= Beginning of Section =

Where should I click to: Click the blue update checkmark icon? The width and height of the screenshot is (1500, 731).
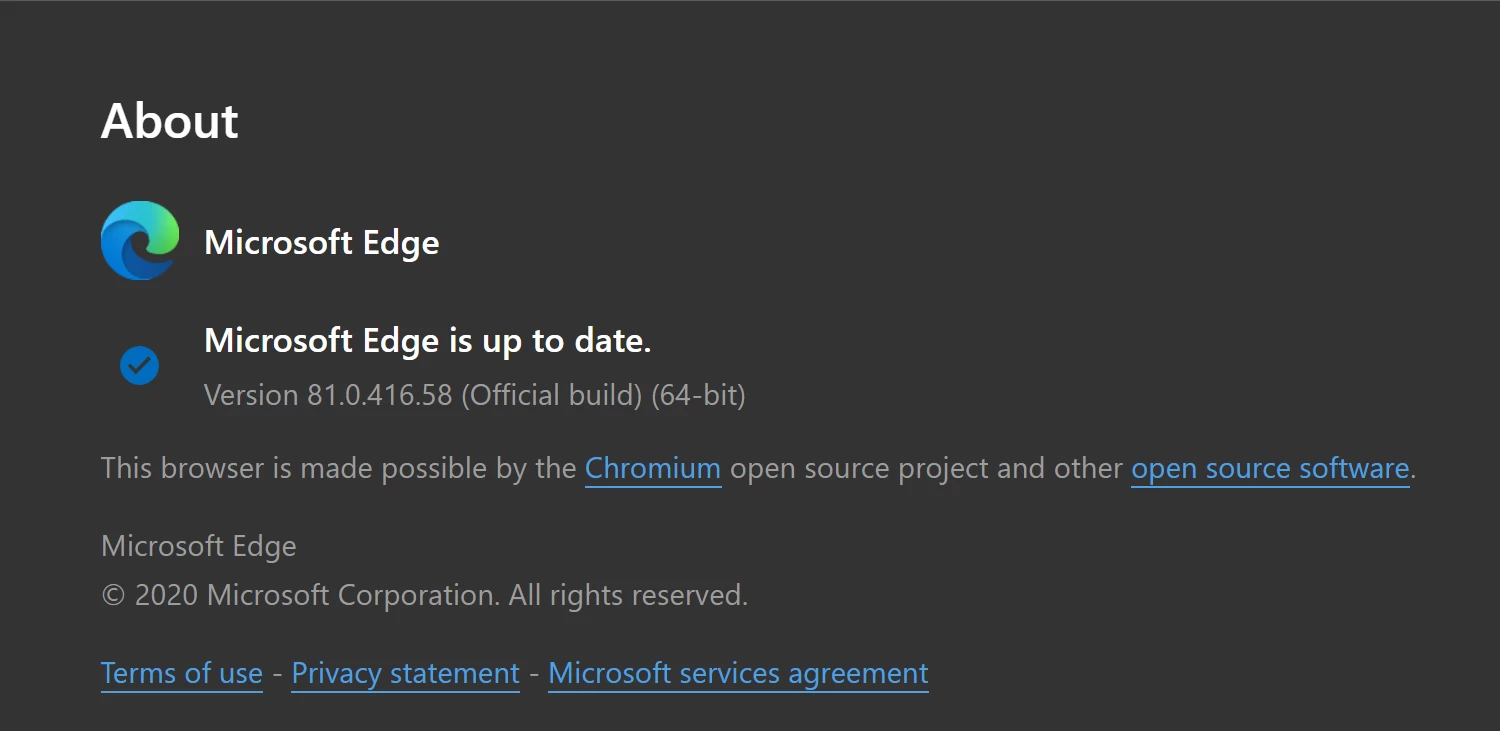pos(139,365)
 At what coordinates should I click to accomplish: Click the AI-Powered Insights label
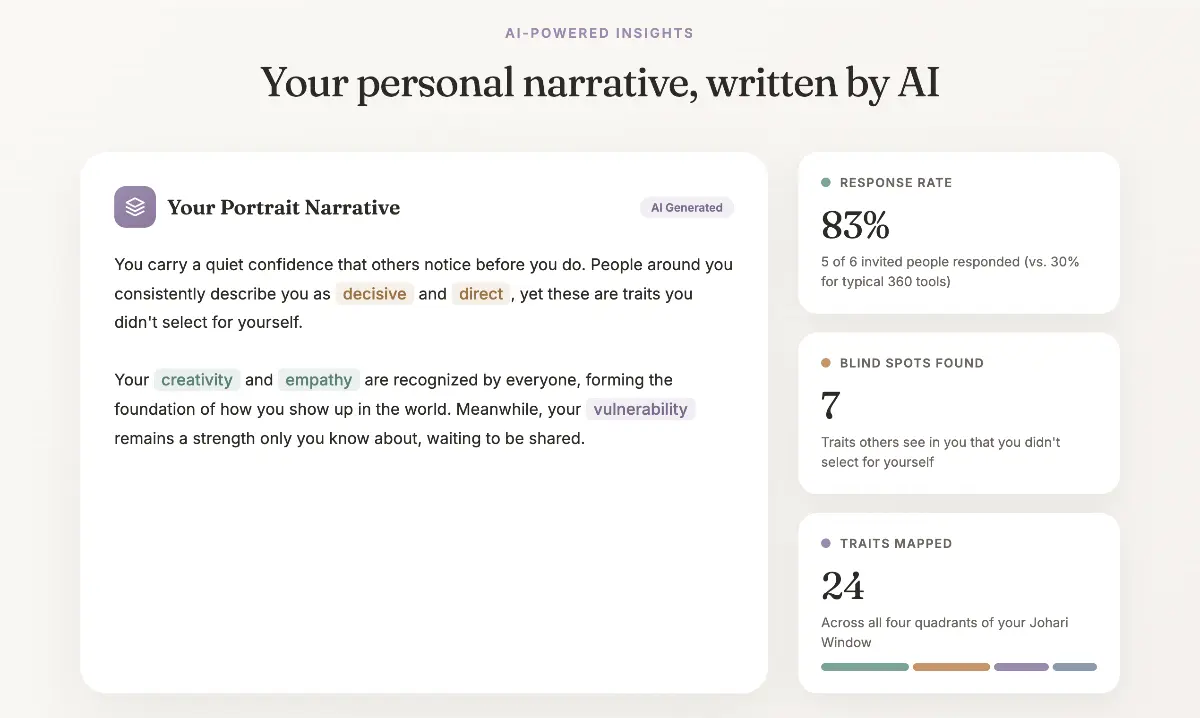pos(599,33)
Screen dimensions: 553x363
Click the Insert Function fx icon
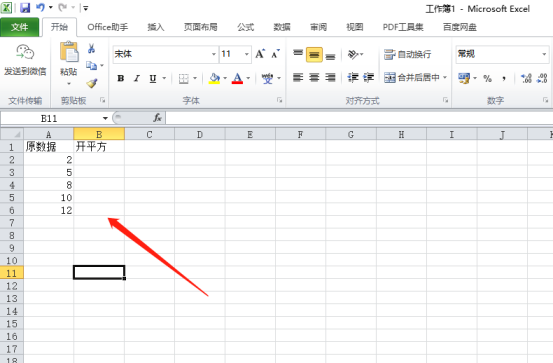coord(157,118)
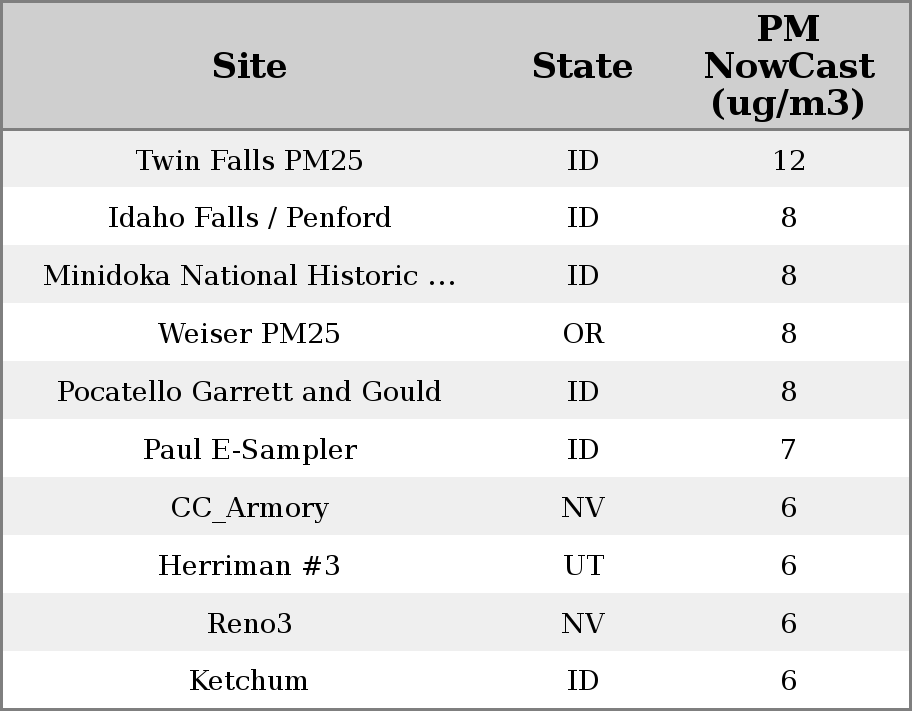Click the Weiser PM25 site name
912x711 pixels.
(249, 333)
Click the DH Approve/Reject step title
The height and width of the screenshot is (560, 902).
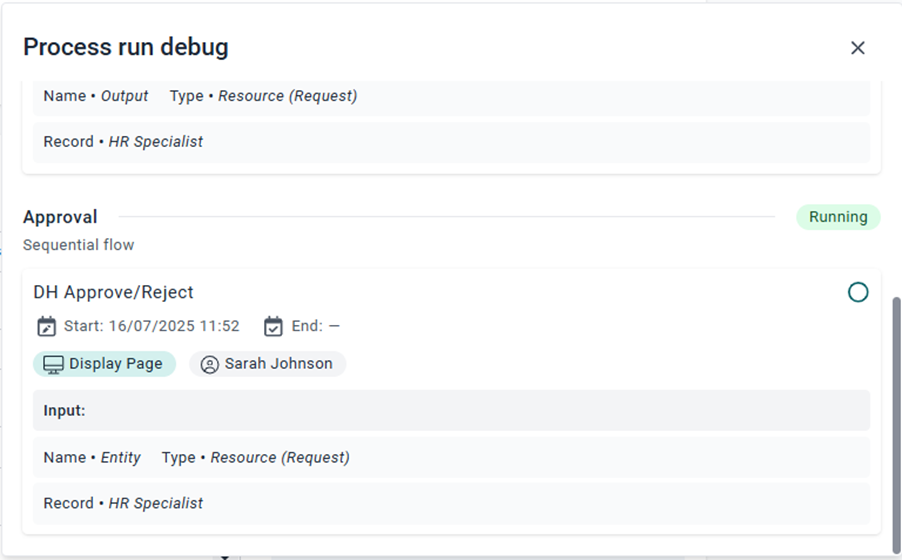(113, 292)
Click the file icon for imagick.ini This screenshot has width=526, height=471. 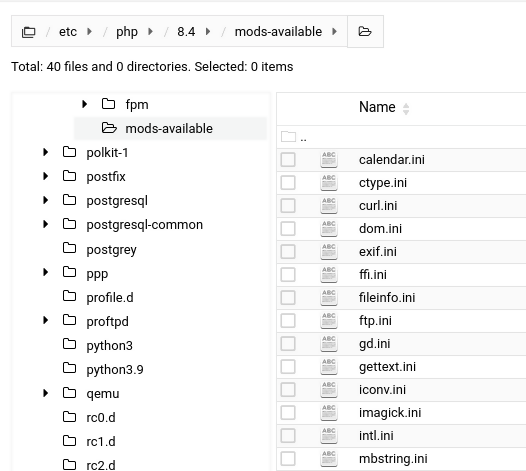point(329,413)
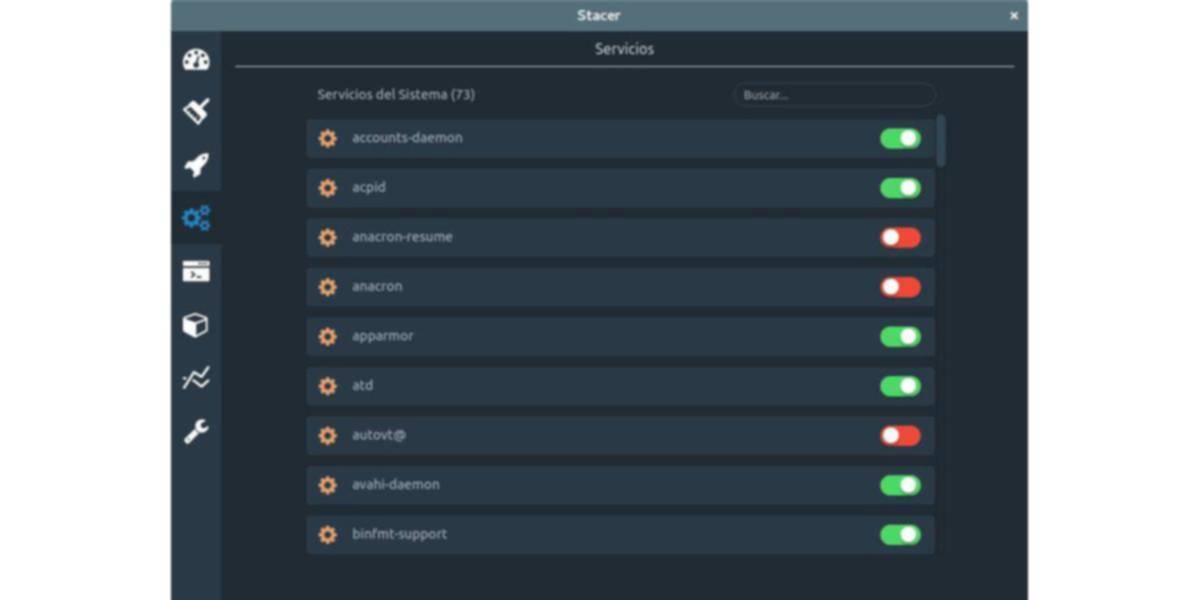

= End of Section =

# REQUIRED ACTION
After dropping the pictures, reproduce exactly the lines from the first line of the entries through the line containing "Screen dimensions: 553x363", both included.

# RESULT OF THIS EXERCISE
Where should I click to: Click the blue update checkmark icon? The width and height of the screenshot is (1500, 731).
pos(139,365)
 At what coordinates should I click to accomplish: Click the AI-Powered Insights label
pos(599,33)
Screen dimensions: 553x363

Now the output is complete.